Depuis ce vendredi, les personnes souhaitant franchir la frontière finno-russe, longue de 1340 kilomètres, ne peuvent le faire qu'à un seul endroit: à Raja-Jooseppi en Laponie, à environ 300 kilomètres au nord du cercle polaire.
La Finlande a fermé tous les autres points de passage après que plus de 700 réfugiés en provenance de Russie ont franchi la frontière au cours des deux dernières semaines. Le gouvernement finlandais veut désormais rendre aussi difficile que possible le dépôt d'une demande d'asile.
Les baraquements frontaliers de Raja-Jooseppi se trouvent dans un no man's land enneigé et désert. Du côté finlandais, le village le plus proche, Saariselkä, est à 50 kilomètres. Côté Russe, il y a 240 kilomètres jusqu'à Mourmansk.
Les demandeurs d'asile ne sont pas des Russes fuyant le régime du Kremlin, mais sont originaires de pays comme la Syrie, l'Irak, l'Afghanistan ou la Somalie. Selon le gouvernement finlandais, les autorités russes les envoient délibérément à la frontière de l'UE et de Schengen afin de créer des troubles. Cela a réussi dans une certaine mesure.

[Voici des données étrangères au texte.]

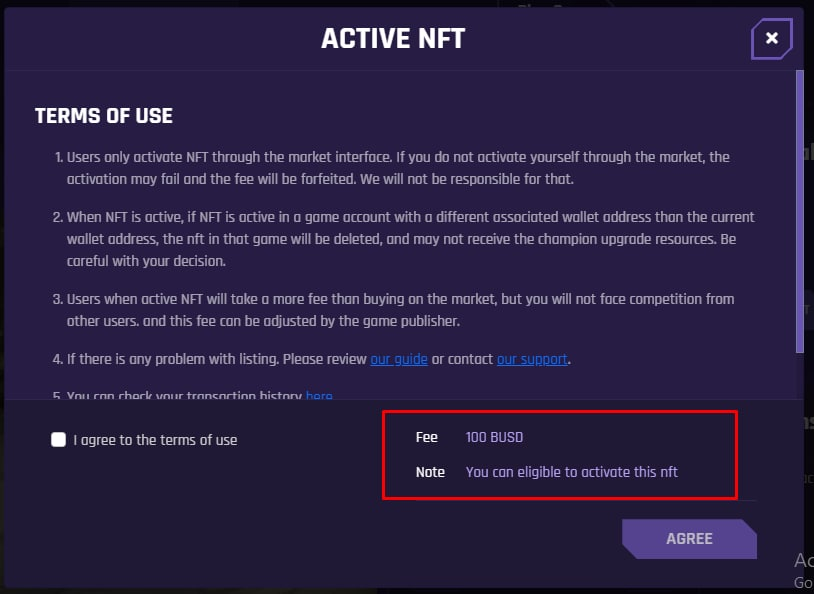The width and height of the screenshot is (814, 594).
Task: Click the scrollbar track below the thumb
Action: tap(799, 376)
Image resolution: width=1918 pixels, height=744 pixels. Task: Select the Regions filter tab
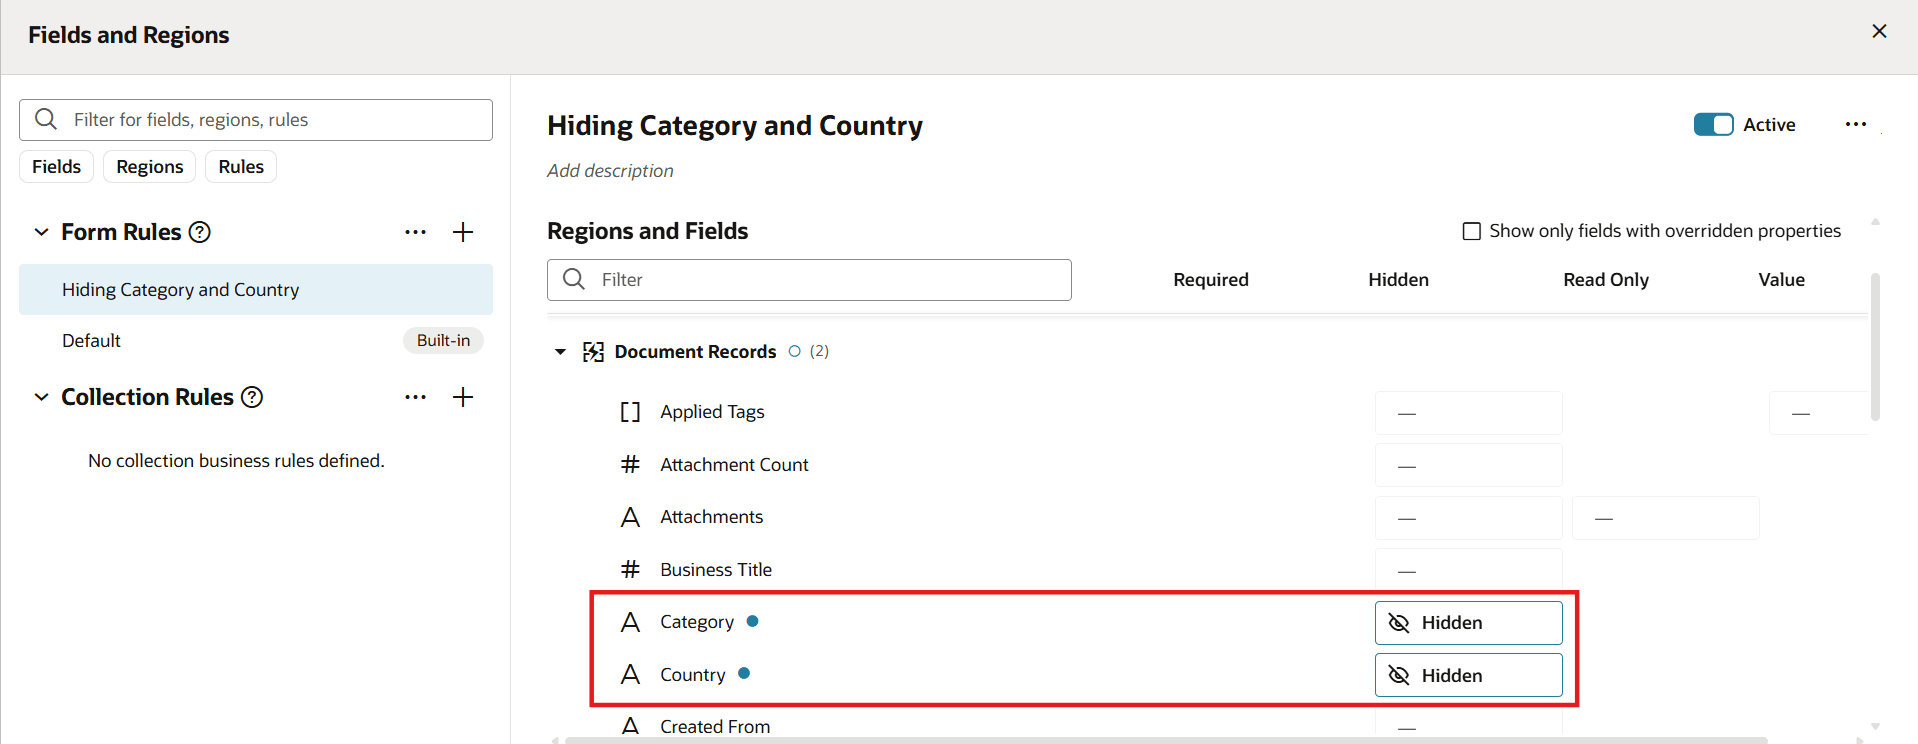pyautogui.click(x=150, y=167)
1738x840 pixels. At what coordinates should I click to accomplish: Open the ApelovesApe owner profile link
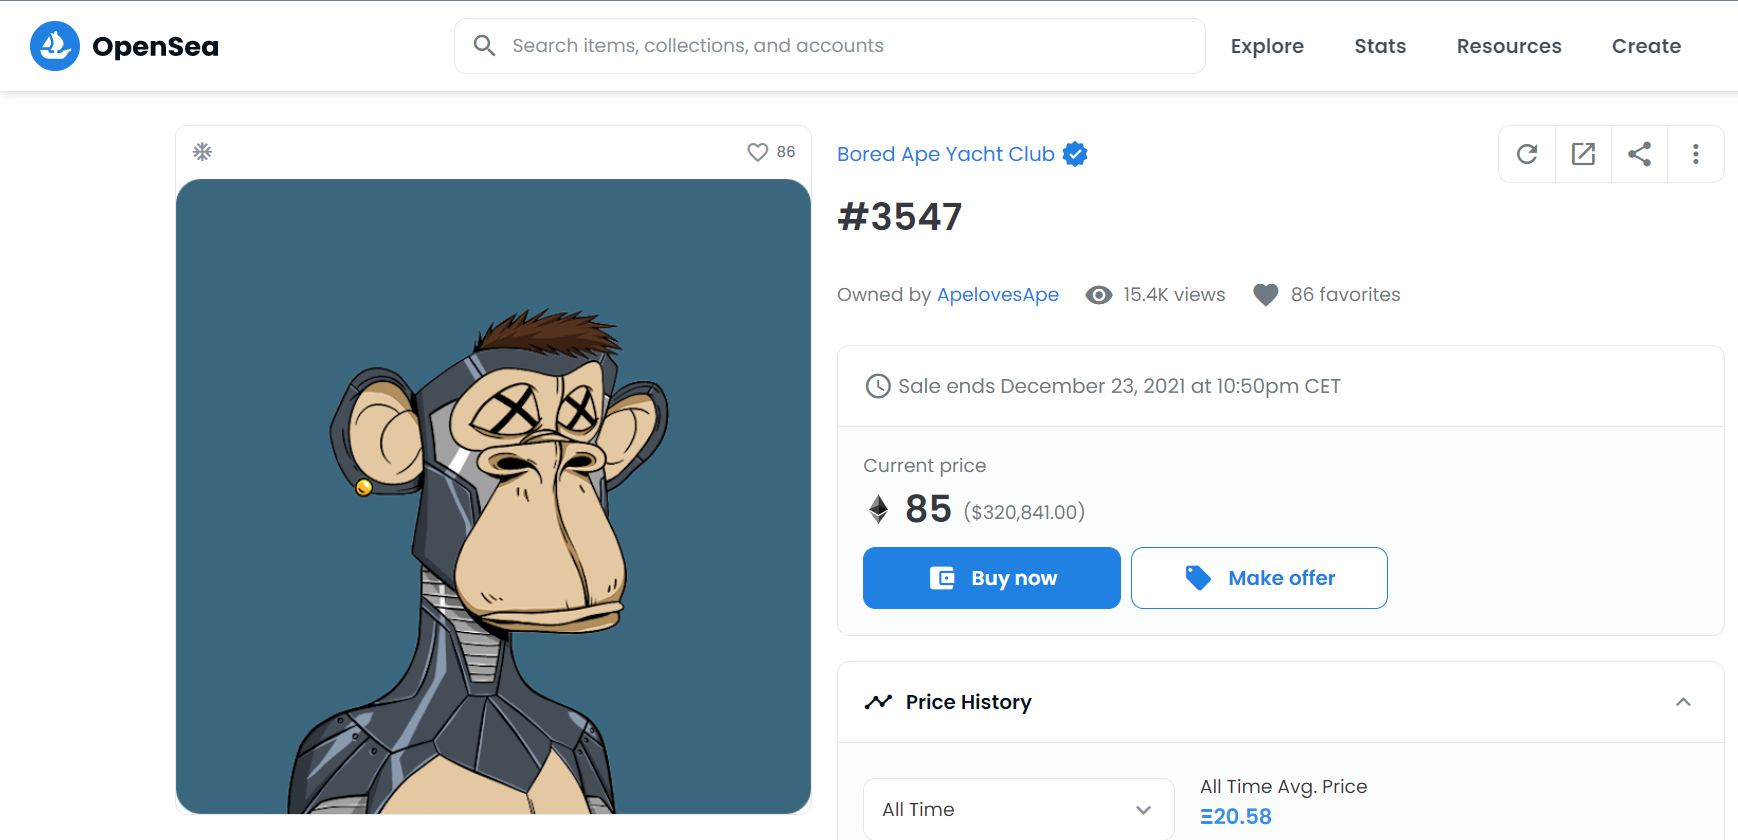(997, 295)
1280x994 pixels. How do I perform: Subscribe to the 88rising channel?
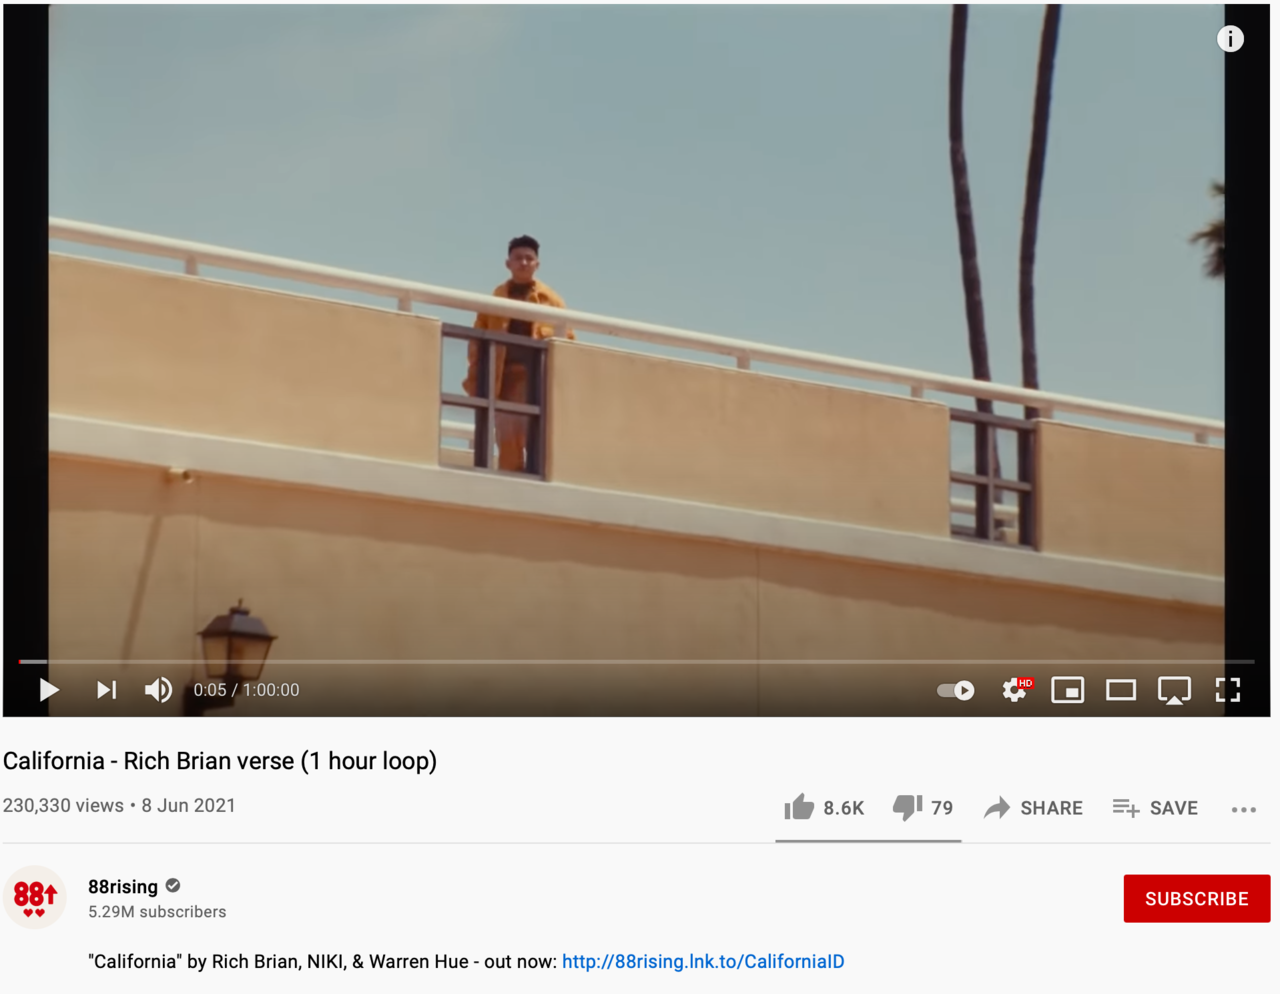pyautogui.click(x=1197, y=898)
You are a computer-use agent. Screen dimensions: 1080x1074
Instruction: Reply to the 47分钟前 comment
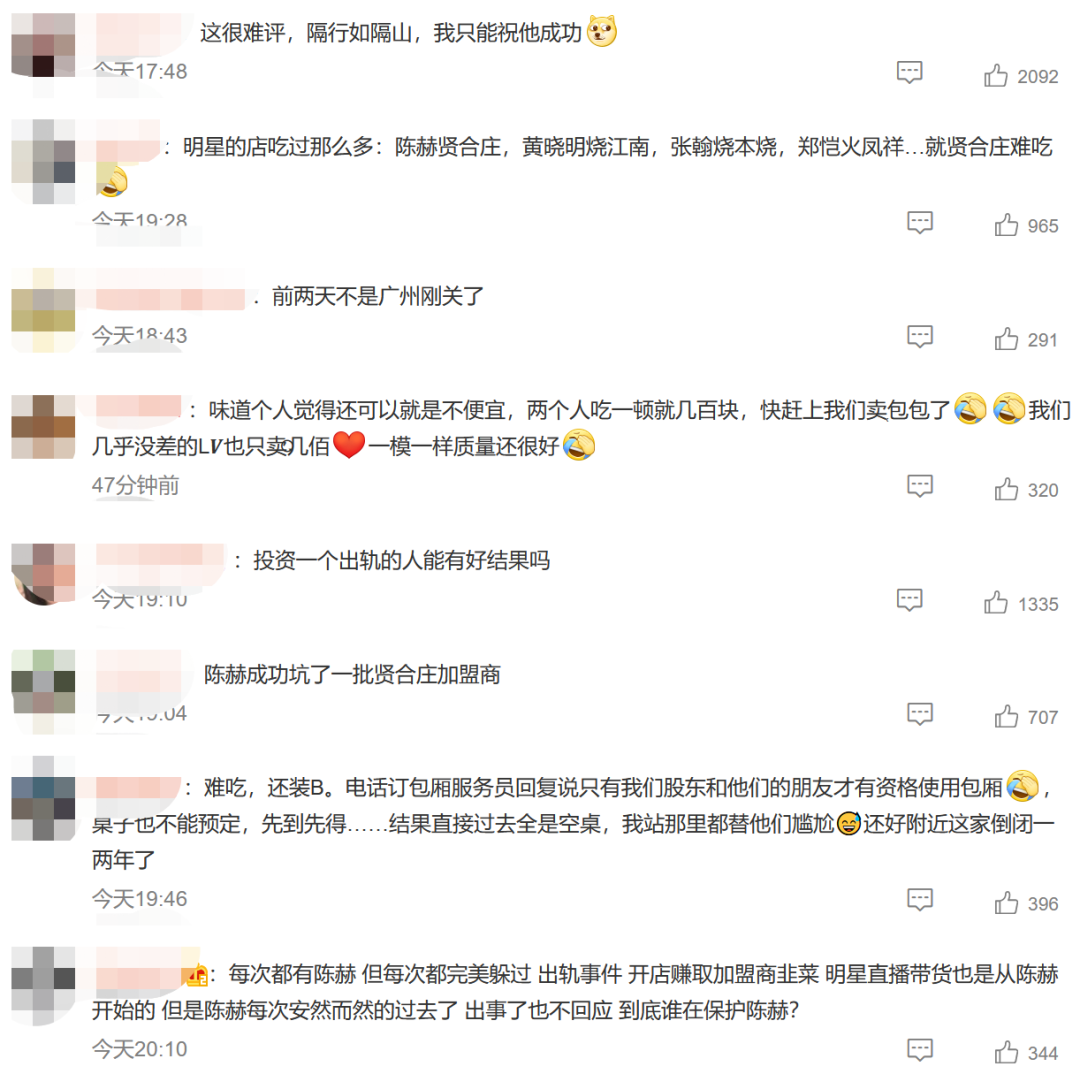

Helsinki a en tout cas réagi rapidement et trop violemment du point de vue des organisations de réfugiés. D'abord en fermant la moitié des points de passage, puis le reste - sauf Raja-Jooseppi.
Mais cela ne bloque pas seulement les demandeurs d'asile, mais aussi tout le trafic frontalier; même pour les personnes ayant de la famille dans l'autre pays et les Russes qui possèdent un visa Schengen. La Finlande entend maintenir ce régime frontalier rigide au moins jusqu'à la veille de Noël.
Le Kremlin a démenti avoir quelque chose à voir avec les réfugiés et accuse le pays voisin de faire preuve d'une attitude hostile en tant que membre de l'Otan. Mais des indices clairs montrent qu'il s'agit bien d'actions concertées de la Russie lorsque des centaines de migrants sans papiers arrivent soudainement à la frontière.
Des témoins oculaires ont rapporté que du côté russe, les réfugiés sont amenés dans des minibus dans la région frontalière ; là, ils reçoivent de petits vélos et parcourent ainsi les dernières centaines de mètres jusqu'au poste-frontière finlandais. Un journal finlandais a découvert que les réfugiés étaient pris en charge dans un hôtel par la police des frontières russe et transportés jusqu'à la frontière.
Le gouverneur de Mourmansk, Andreï Chibis, a fait savoir que 400 migrants étaient bloqués dans sa région. Il a envoyé sur les réseaux sociaux des photos de gens portant des vestes fines et recevant des boissons chaudes dans des tentes des gardes-frontières russes. La Finlande déclenche une «crise humanitaire», a accusé Chibis à l'encontre de son voisin.
Parallèlement, l'armée finlandaise a commencé à élever des clôtures de barbelés dans les forêts afin de sécuriser la frontière. La semaine prochaine, 50 spécialistes de l'agence européenne des frontières Frontex viendront aider à la surveillance des frontières et au traitement des demandes d'asile. On craint un chaos comme celui qui règne depuis 2021 dans les forêts à la frontière avec la Lituanie, la Lettonie et la Pologne, où la Biélorussie amène des milliers de réfugiés.
Ces derniers temps, c'est surtout la Lettonie qui a été mise sous forte pression: les gardes-frontières y tentent quotidiennement d'empêcher les migrants de franchir la frontière pour entrer dans l'UE. Des passeurs proposent des transports vers la Pologne et l'Allemagne contre des sommes importantes. Selon la chaîne de télévision finlandaise Yle, des russophones sont désormais recherchées dans les médias sociaux en Finlande également pour prendre en charge des transports de réfugiés.
Mais les craintes de la Finlande vont encore dans une autre direction. Dans un rapport sur la crise frontalière, le gouvernement écrit que les réfugiés sans papiers peuvent également représenter un risque pour la sécurité, par exemple si des criminels, des extrémistes ou des espions se mêlent aux réfugiés. Un grand nombre de demandeurs d'asile complique les vérifications nécessaires des personnes, a expliqué le service de renseignement finlandais Skypo.
Les populistes de droite, qui font partie du gouvernement depuis juin, sont probablement une autre raison de l'action résolue de la Finlande. Après divers scandales, le parti est en mauvaise posture, mais il peut désormais se profiler si le pays agit fermement contre les demandeurs d'asile.